I almost worked up the nerve to ask her if she ever thought about those coming of age sessions of heavy-petting out on County Road K, but I’d bet my Mt. Pleasant Panther football jersey (#3) that she does. I know I sure as hell do. We even had a regular Friday night routine. Unless I had a ballgame, I’d pick Katie up at 7:30 sharp and we’d head straight north on U.S. Highway 218 to Ernie’s Tap in Ainsworth Junction and get trashed on whatever putrid swill Ernie was trying to phase out of his already pathetic inventory. At 40 cents a draw, we could get wasted on about 8 bucks. Ole Ernie’s serving policy was a simple one – if you had some dough in your jeans you were golden. Better still, he never cut us off.

I had to be home at 11:30 p.m. senior year because I was on probation for robbing a corner grocery store, a caper that went wrong from the start. One day, right before our big game against the much hated Oskaloosa Indians, the cops came to practice and hauled me away and the jig was up. So Katie and I were always racing the clock on our dates.

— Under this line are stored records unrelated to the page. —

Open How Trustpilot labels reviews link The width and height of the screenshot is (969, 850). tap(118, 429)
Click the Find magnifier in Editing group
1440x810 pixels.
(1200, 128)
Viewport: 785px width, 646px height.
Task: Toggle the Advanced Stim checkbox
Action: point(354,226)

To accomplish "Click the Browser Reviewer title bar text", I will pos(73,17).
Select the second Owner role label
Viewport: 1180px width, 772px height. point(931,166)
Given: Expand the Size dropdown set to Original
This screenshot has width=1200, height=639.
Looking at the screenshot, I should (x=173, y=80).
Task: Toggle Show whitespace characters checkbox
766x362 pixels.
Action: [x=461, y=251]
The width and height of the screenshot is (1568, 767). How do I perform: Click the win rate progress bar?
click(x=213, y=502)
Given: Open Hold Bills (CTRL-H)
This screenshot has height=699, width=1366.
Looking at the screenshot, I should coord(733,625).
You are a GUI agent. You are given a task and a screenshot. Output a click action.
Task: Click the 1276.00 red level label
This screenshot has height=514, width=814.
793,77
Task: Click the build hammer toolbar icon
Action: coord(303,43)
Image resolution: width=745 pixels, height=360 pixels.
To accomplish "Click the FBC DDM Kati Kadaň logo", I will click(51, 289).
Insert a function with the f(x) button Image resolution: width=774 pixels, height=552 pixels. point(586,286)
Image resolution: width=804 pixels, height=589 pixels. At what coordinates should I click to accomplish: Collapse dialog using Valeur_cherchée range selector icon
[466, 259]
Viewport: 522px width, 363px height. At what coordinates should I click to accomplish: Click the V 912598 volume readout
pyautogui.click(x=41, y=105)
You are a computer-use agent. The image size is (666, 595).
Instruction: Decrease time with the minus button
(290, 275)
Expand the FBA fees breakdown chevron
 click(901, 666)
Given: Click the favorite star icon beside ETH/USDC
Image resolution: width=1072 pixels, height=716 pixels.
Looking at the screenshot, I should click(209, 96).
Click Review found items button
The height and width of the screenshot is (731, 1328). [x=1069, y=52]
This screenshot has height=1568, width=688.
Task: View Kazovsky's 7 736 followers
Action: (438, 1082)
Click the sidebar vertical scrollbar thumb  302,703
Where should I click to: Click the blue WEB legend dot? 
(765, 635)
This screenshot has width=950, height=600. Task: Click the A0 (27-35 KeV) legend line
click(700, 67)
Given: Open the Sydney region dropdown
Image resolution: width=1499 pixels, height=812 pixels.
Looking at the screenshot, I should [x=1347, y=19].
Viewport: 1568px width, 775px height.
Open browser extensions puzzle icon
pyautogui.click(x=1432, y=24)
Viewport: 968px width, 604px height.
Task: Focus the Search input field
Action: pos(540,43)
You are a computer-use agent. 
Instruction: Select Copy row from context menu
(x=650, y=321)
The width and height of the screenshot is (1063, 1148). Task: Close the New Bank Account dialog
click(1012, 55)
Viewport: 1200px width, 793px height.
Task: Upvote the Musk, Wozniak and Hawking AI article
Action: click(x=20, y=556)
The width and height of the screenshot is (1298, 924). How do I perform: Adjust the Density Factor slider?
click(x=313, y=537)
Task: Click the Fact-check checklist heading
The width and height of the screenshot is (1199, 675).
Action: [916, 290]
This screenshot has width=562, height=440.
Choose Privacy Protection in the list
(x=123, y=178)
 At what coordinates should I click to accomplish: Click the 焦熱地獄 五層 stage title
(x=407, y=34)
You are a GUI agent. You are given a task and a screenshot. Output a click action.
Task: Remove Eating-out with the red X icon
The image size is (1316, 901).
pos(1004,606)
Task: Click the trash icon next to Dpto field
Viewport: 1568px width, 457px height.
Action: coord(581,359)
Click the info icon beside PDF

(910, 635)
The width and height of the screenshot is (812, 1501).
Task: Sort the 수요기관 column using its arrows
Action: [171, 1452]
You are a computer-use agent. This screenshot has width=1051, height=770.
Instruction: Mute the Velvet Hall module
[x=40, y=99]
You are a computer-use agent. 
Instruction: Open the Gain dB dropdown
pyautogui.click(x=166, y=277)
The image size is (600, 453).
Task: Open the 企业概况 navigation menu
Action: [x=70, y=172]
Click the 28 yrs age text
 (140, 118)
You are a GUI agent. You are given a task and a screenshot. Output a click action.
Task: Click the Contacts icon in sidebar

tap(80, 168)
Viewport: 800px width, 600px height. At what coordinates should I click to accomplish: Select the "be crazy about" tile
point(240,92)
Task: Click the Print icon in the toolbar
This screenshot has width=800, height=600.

Our mobile motel was my mom’s pristine ‘67 Mustang convertible with bucket seats and an ultra-obtrusive automatic T-shifter on the floor right between us. The space limitations were annoying as hell but we were like a couple of circus contortionists. On the rare occasion when I could con my dad into forking over the keys to his Cadillac, we always felt like we had a suite at the Hilton.

After slamming one more for the road, speeds to our private pit of passion were usually in the 90-105 mph range. Mustangs of that era had seriously twitchy handling once you got them up around 80 and as drunk as I usually was, I can’t believe I didn’t kill us both. Poor Katie would turn ghostly-white with fear but for me high-speed danger and sex were practically the same thing. There never seemed to be any cops around and, besides, driving drunk in Iowa back in the ‘70s was like a badge of honor and almost nobody ever got popped. As the kisses got hotter and the windows got steamier, my roving hands were like an octopus. Katie was a good Catholic girl but the lust and the booze trumped her guilt every time. Only then were we free to succumb to the taboo temptations of Christ.

The very next afternoon, there I’d be, faithfully sitting on the steps of Saint Alphonsus Church chain smoking stale Pall Malls while my sweet Katie was inside spilling her guts in the dark to some half-drunk priest who was more than likely fantasizing that she was a HE.

But what did I care? I was raised Presbyterian and as near as I could tell, we didn’t stand for a goddamn thing. Then Katie would emerge looking radiant and refreshed, her spirit now cleansed by God and a couple dozen Hail Marys. We were cool to sin all over again. Guilt-free. So we did. Amen.